Clinicians should titrate O2 therapy to avoid both hypoxemia and hyperoxia. While the harmful effects of tissue hypoxia are clearly understood, over-correction leads to tissue hyperoxia, which may also be hazardous. Hyperoxia injuries cause oxidant stress with pro-inflammatory and cytotoxic effects. It appears prudent to target PaO2 values within an acceptable range, particularly as no clinically useful biomarker of O2 toxicity is available, and data on the effects of hyperoxia on markers of oxidative stress are equivocal.
While “optimal” dosing of oxygen remains unclear, it is known that you can have too much of a good thing. The Oxygen-ICU trial was the first major study to suggest clinically important harm from liberal O2 administration in a general ICU population. This single-center, RCT included 480 patients expected to stay in the ICU for at least 72 hrs. The ICU mortality was 20.2% with conventional and 11.6% with conservative O2 therapy. Conversely, the LUNGSAFE study found no relationship between hyperoxia or excessive oxygen use and patient outcome. These conflicting results show the lack of informational studies on high concentrations of FiO2 use and hyperoxia. While severe degrees of systemic hypoxia associated with harm in other critically ill populations are not possible in ARDS, it is unclear that high concentrations of FiO2 exacerbate the disease process.

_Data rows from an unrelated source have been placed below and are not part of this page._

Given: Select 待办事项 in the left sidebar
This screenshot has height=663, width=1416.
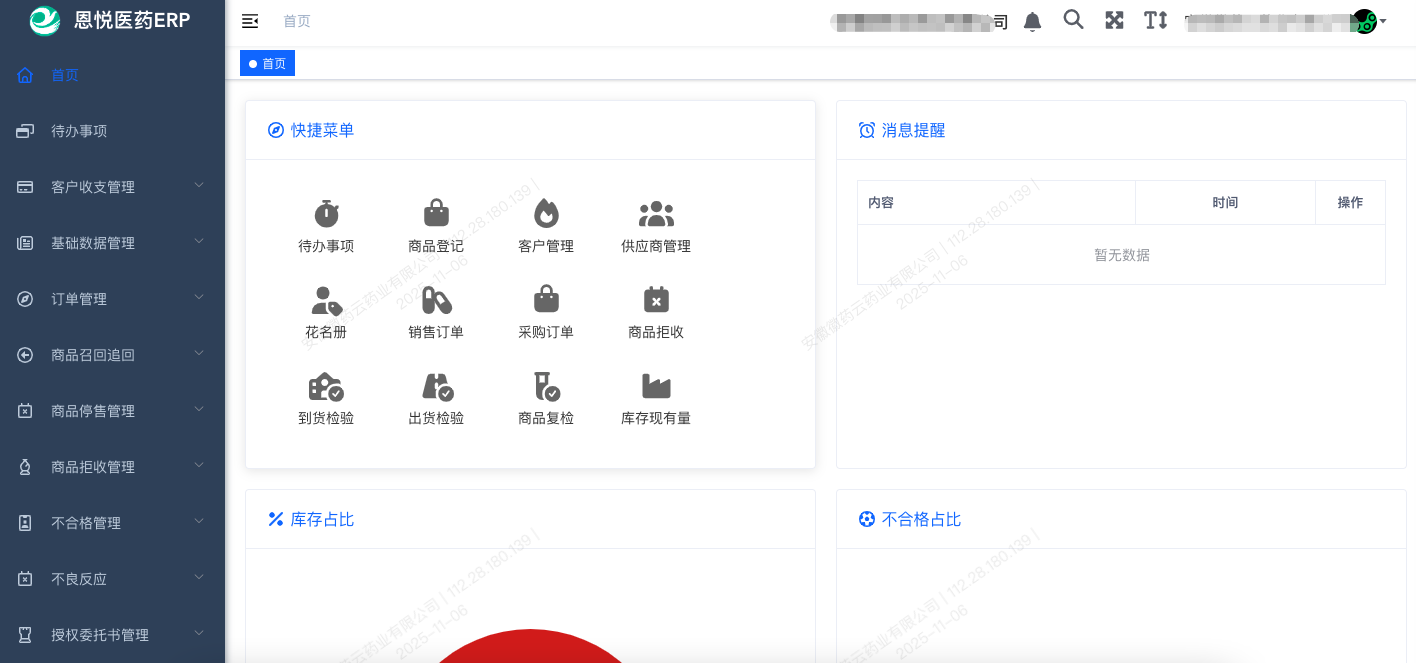Looking at the screenshot, I should [79, 130].
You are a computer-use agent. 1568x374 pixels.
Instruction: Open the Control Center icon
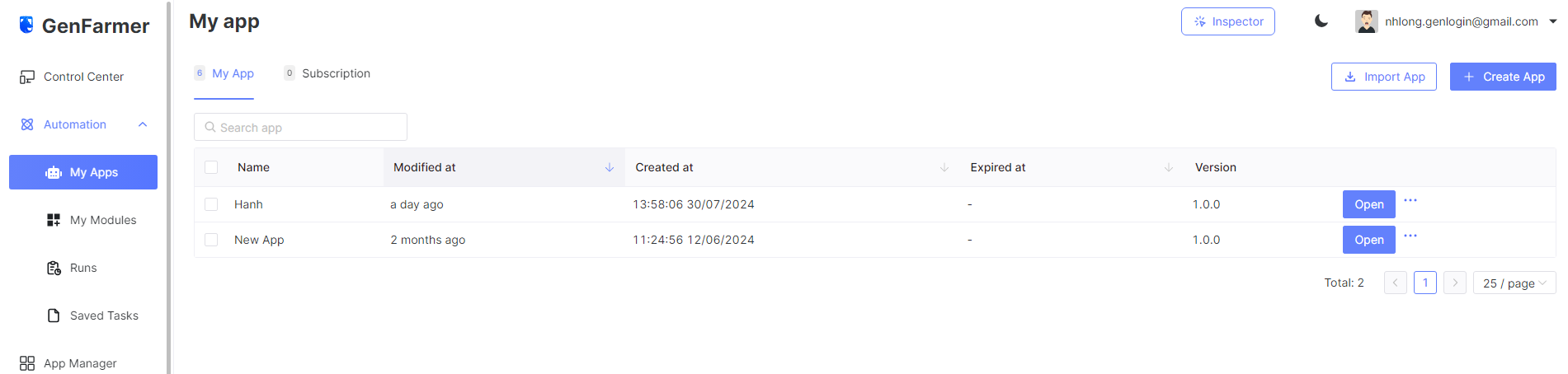(27, 77)
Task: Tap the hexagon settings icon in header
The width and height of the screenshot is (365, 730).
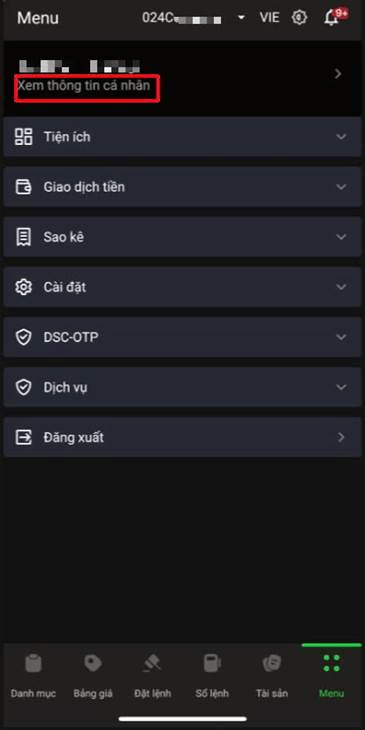Action: (299, 18)
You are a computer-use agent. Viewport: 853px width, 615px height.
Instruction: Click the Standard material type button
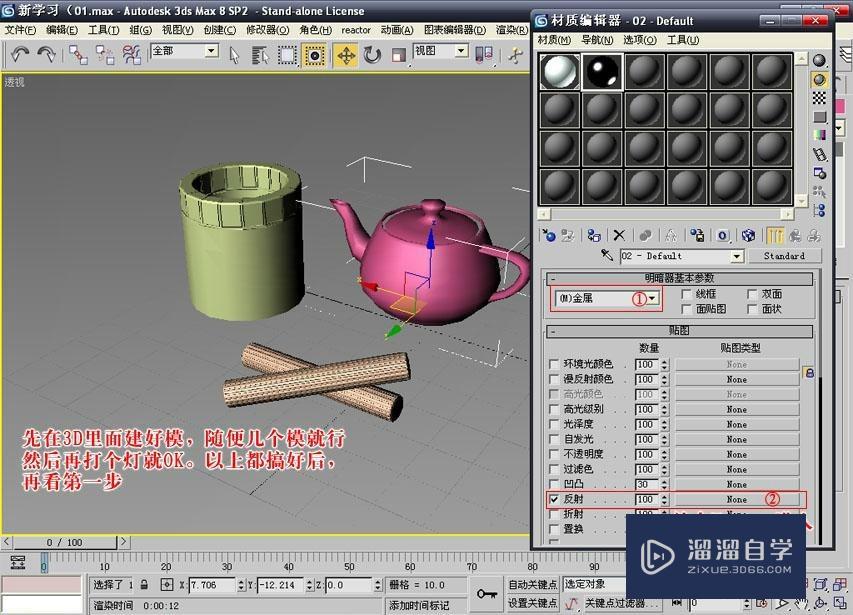coord(784,256)
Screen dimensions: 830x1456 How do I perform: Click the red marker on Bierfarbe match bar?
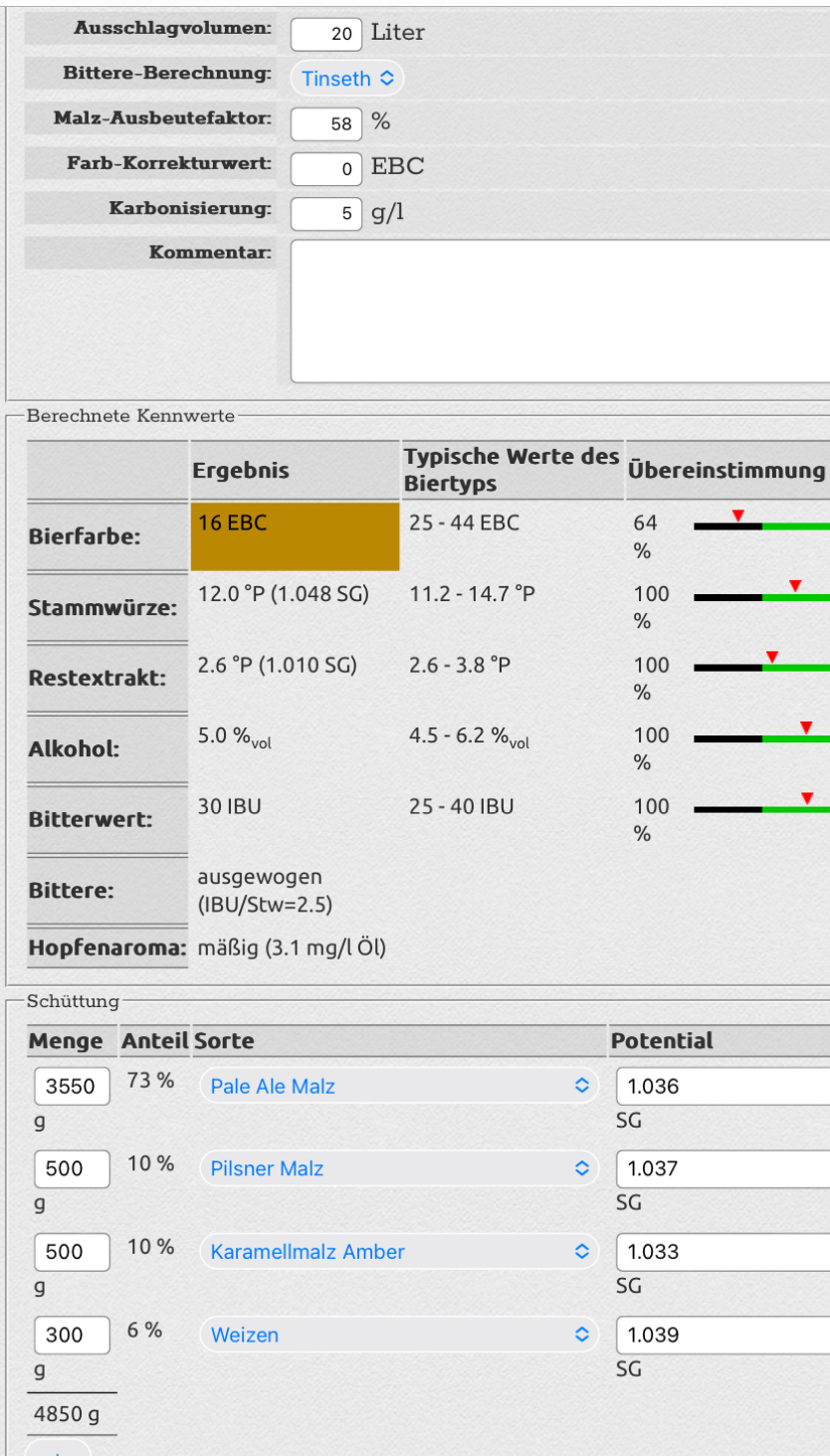coord(737,516)
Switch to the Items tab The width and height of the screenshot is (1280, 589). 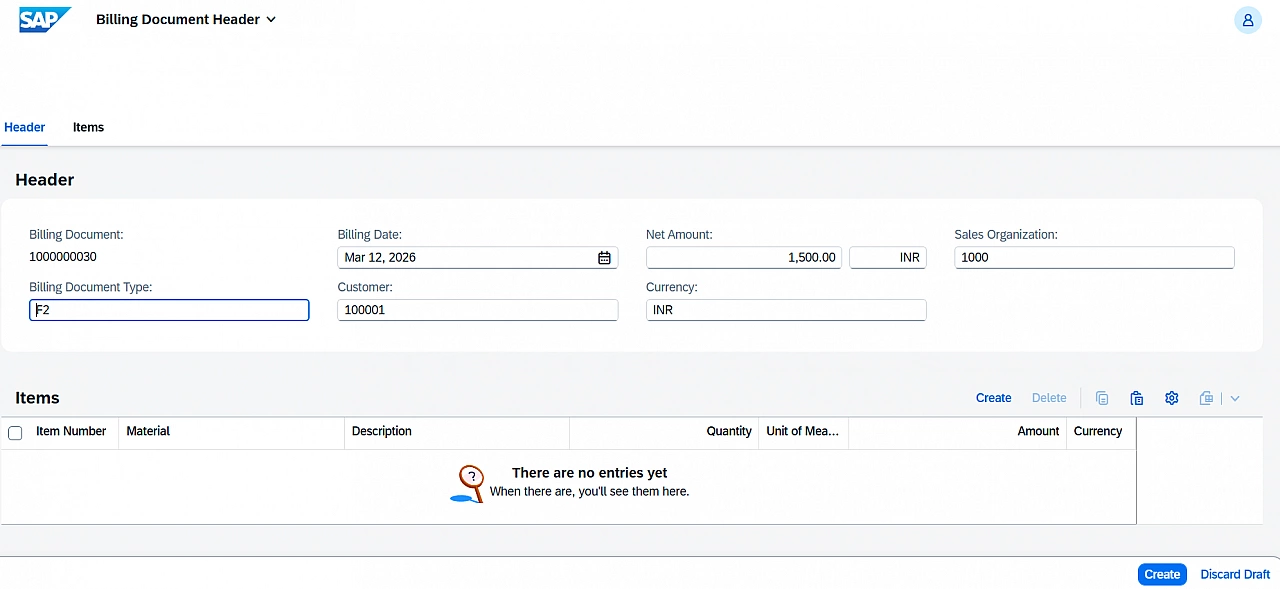click(88, 127)
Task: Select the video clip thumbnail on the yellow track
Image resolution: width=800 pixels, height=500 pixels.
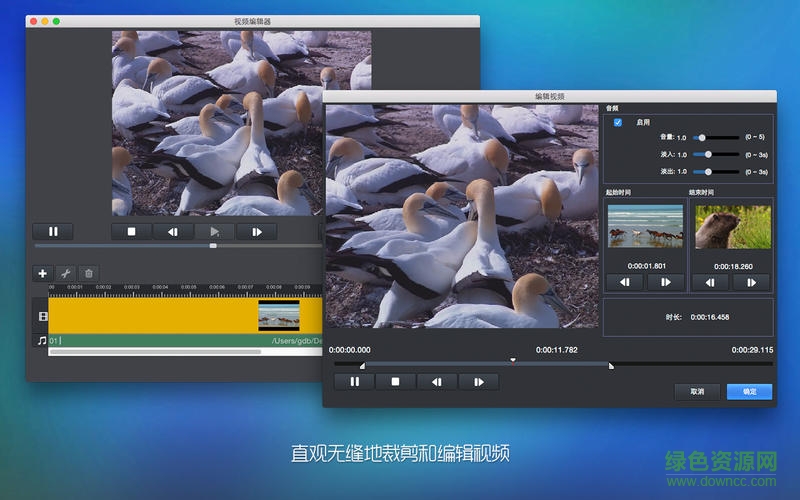Action: pos(279,316)
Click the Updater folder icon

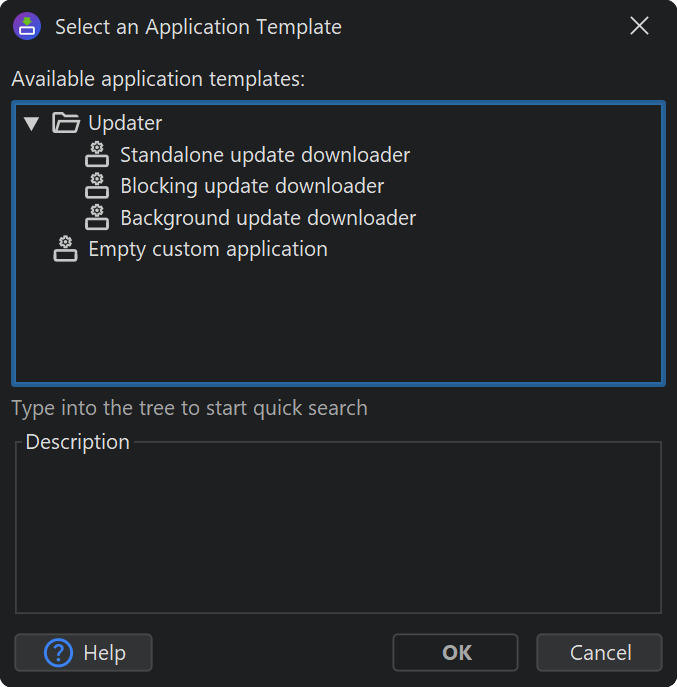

Oxygen is not a harmless drug and its use should be treated as though it can have adverse side effects. Conservative oxygenation strategy target SpO2 of 90–92% should be utilized, as it was associated with lower incidence of new organ dysfunction. It seems clear that FiO2 should not be fixed, but rather titrated to achieve PaO2 or SpO2 targets. There is no reason to keep FiO2 high when SpO2 is 100% or at a satisfactory level for the patient. Weaning oxygen should be immediately considered once a reasonable PaO2 level is achieved. Targeted PaO2 by disease process has not been largely studied, but the need is there. Respiratory Therapists should always be aware of the perils of hyperoxia and adjust therapy accordingly.
- Hyperoxia is excess O2 available to tissue and organs
- High FiO2 concentrations should be monitored and weaned to achieve an acceptable PaO2
- Oxygen is a drug that does cause adverse effects
- Highs and lows of hyperoxia: physiological, performance, and clinical aspects. Brugniaux, Julien Vincent, Coombs, Geoff B., Barak, Otto F., Dujic, Zeljko, Sekhon, Mypinder S., Ainslie, Philip N. (2018) https://doi.org/10.1152/ajpregu.00165.2017
- Hafner, S., Beloncle, F., Koch, A. et al. Hyperoxia in intensive care, emergency, and peri-operative medicine: Dr. Jekyll or Mr. Hyde? A 2015 update. Ann. Intensive Care 5, 42 (2015). https://doi.org/10.1186/s13613-015-0084-6
- Girardis M, Busani S, Damiani E, Donati A, Rinaldi L, Marudi A, Morelli A, Antonelli M, Singer M. Effect of conservative vs conventional oxygen therapy on mortality among patients in an intensive care unit: the Oxygen-ICU randomized clinical trial. JAMA. 2016;316(15):1583–9.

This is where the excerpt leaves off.